Narrative Summary:  Without revealing the identity of the school or the student(s) or faculty advisor(s) contributing to this project, please describe:

  • project location;
  • project scope and size;
  • site and context investigation;
  • design program;
  • design intent;
  • environmental impact and concerns; and
  • design challenges/significant issues addressed.
  • Plant list may be submitted as an additional page in the entry binder


The site is located on cultivated agricultural land straddling Highway 16, east of Saskatoon, Saskatchewan (Canada).
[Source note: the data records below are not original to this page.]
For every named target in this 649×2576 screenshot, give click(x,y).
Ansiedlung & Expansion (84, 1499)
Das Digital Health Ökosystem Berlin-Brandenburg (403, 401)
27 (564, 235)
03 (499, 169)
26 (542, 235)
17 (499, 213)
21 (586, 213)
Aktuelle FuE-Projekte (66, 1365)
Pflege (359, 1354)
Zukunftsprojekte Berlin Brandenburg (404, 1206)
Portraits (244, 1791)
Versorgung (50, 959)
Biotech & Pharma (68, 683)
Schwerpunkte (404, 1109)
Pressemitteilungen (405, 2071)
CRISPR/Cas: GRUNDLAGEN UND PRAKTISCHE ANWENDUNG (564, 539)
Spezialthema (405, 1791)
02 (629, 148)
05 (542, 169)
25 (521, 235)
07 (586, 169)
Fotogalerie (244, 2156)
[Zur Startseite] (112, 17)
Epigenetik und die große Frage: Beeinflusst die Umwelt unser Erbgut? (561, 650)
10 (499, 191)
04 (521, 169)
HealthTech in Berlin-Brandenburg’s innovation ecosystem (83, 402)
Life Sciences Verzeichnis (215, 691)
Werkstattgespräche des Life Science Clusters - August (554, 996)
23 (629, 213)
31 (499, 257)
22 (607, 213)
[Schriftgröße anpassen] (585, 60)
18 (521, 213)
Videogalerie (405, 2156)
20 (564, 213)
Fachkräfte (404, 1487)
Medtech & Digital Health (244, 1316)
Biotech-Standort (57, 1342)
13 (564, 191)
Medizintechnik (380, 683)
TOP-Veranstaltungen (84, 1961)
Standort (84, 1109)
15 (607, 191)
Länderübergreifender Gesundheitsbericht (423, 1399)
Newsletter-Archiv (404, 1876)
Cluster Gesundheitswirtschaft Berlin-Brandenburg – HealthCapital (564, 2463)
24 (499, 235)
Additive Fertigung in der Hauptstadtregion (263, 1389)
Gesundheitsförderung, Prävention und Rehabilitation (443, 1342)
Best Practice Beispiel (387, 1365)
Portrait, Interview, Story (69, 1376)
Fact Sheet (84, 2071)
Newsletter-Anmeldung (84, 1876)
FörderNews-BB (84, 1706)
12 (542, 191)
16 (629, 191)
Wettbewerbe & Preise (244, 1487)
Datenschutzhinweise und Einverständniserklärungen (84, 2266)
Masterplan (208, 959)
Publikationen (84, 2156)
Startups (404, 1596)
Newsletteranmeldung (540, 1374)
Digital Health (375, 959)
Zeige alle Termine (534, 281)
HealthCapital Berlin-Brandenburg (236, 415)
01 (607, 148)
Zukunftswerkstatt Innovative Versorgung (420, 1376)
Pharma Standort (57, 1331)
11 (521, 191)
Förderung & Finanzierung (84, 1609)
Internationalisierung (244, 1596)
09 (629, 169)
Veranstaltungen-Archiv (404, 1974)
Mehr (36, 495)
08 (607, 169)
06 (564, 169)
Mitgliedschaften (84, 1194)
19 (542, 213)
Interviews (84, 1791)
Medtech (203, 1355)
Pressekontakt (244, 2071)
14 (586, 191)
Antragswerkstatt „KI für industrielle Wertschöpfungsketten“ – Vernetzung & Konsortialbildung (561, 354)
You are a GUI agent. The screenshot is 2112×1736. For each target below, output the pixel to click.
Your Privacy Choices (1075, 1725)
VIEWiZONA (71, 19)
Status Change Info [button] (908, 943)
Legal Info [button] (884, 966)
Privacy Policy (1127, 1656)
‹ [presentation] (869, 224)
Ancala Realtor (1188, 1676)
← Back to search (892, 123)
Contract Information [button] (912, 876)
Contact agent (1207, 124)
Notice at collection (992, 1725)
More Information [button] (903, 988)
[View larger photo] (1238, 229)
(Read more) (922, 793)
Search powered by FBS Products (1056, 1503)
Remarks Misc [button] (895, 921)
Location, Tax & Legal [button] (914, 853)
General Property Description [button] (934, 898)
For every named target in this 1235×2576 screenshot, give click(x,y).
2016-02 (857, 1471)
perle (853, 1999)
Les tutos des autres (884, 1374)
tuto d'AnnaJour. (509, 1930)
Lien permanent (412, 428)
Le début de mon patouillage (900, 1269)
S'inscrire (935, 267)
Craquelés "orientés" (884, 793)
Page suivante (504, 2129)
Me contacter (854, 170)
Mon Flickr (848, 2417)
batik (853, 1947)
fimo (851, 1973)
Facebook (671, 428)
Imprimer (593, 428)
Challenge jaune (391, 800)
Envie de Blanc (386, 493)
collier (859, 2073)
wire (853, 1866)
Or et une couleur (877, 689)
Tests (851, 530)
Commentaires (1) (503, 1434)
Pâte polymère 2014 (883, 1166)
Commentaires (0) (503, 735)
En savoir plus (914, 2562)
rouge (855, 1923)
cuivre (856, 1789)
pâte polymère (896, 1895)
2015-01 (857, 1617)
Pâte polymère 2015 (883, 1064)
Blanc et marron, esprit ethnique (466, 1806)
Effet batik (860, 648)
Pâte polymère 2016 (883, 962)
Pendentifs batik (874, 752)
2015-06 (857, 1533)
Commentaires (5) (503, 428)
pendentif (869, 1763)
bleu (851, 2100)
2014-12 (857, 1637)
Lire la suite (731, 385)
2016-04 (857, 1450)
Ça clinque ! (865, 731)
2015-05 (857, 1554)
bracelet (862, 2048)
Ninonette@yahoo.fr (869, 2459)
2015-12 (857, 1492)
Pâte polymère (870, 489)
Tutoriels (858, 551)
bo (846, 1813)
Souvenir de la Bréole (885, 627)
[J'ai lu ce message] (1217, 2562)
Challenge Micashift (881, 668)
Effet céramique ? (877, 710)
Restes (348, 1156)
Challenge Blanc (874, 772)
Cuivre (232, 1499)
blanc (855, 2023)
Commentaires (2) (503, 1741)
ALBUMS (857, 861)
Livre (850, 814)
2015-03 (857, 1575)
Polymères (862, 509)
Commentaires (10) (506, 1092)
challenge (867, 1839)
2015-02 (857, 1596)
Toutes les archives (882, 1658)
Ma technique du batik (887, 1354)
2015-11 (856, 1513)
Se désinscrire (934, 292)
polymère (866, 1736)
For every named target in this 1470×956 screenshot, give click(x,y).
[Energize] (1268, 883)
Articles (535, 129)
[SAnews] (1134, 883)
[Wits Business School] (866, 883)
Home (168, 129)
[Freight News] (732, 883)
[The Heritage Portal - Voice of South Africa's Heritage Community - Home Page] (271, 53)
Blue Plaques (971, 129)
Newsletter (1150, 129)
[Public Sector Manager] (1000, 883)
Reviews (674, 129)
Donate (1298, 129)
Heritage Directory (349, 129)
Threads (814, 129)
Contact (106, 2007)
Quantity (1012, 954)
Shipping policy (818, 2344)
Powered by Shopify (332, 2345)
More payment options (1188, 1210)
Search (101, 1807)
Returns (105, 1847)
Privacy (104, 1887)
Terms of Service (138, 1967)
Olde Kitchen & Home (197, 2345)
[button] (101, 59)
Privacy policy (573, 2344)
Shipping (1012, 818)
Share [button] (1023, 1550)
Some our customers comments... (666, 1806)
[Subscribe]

The project covers a total area of 1.2 km2 (0.45 mi2). The main focus of the work is a highway light garden (0.15 km2/0.06 mi2), which has been placed within a secondary context of a series of strip plot plantings running north and south, in opposition to the prevailing winds. These plots are intended to extend the opportunities for interacting with the work - the texture and scale are perceivable at a distance of a kilometre or more for the visitor traveling past; on the ground, the scent and colour of the plantings, the sculptural possibilities they present for drifting snow, add another experiential layer. 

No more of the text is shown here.